### Problem statement
In the material below, find the line containing "Search (187, 1046)" and the line containing "hotpoint Appliance Repair quinnesec (51, 785)". Output those two lines and all lines between them exactly, without pictures.

◆ ◆ ◆ ◆ ◆ ◆ ◆

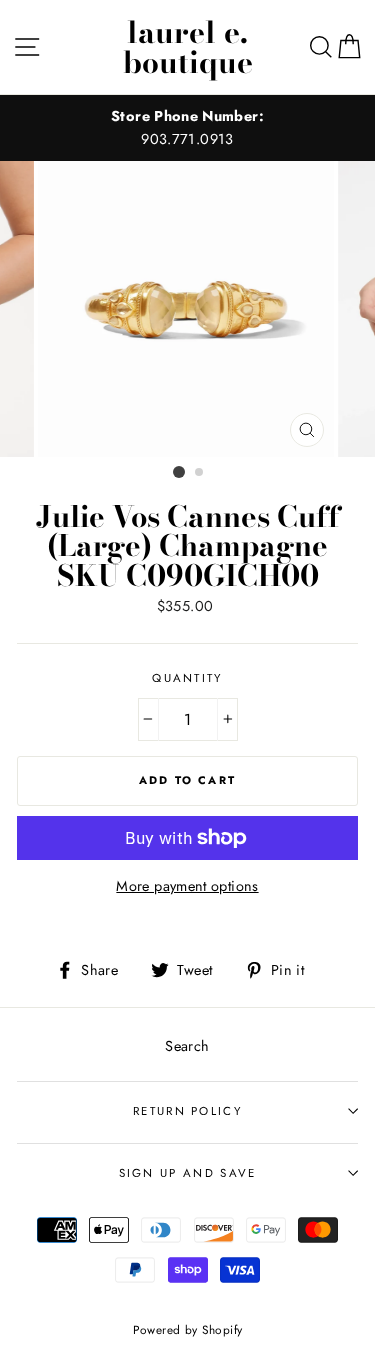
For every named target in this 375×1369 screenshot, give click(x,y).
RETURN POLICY (187, 1111)
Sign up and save (188, 1173)
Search (187, 1046)
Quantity (187, 678)
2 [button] (200, 473)
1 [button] (179, 472)
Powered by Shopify (188, 1329)
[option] (187, 128)
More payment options (187, 886)
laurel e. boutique (188, 47)
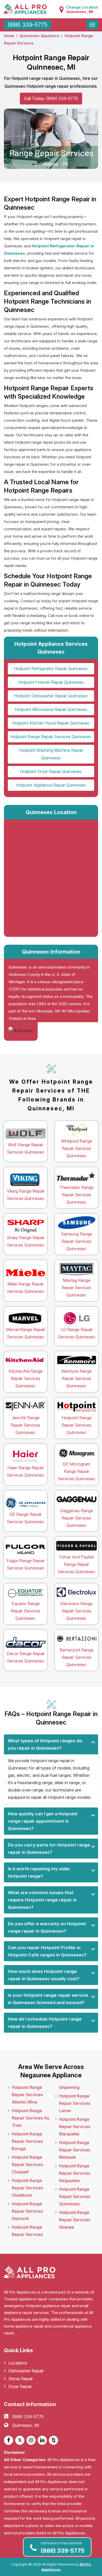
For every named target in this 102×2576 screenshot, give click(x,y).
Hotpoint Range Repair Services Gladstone (27, 2188)
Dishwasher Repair (26, 2370)
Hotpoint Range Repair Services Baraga (27, 2141)
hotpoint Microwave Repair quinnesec (51, 709)
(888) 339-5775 (62, 2547)
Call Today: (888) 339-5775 (51, 98)
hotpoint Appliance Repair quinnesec (51, 785)
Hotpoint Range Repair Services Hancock (27, 2211)
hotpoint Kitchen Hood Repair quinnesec (51, 723)
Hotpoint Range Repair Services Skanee (74, 2220)
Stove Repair (20, 2378)
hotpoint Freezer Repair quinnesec (51, 682)
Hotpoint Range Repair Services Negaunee (74, 2173)
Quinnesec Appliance (39, 36)
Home (9, 36)
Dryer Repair (20, 2386)
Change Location (82, 9)
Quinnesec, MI (25, 2425)
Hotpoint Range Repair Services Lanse (74, 2103)
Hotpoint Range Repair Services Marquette (74, 2127)
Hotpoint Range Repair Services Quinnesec (74, 2196)
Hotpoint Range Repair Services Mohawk (74, 2150)
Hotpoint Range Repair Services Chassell (27, 2164)
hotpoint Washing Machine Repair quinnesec (51, 754)
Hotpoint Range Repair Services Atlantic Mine (27, 2095)
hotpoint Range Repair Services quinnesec (51, 736)
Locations (17, 2363)
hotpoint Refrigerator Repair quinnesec (51, 668)
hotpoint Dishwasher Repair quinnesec (51, 695)
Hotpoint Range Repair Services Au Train (30, 2118)
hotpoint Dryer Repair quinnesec (51, 771)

◆ ◆ ◆ ◆ ◆ ◆ ◆

### Problem solution
Search (187, 1046)
Quantity (187, 678)
2 [button] (200, 473)
1 [button] (179, 472)
Powered by Shopify (188, 1329)
[option] (187, 128)
More payment options (187, 886)
laurel e. boutique (188, 47)
For every named target in this 102×2576 screenshot, give click(x,y).
Hotpoint Range Repair Services Gladstone (27, 2188)
Dishwasher Repair (26, 2370)
Hotpoint Range Repair Services Baraga (27, 2141)
hotpoint Microwave Repair quinnesec (51, 709)
(888) 339-5775 (62, 2547)
Call Today: (888) 339-5775 (51, 98)
hotpoint Appliance Repair quinnesec (51, 785)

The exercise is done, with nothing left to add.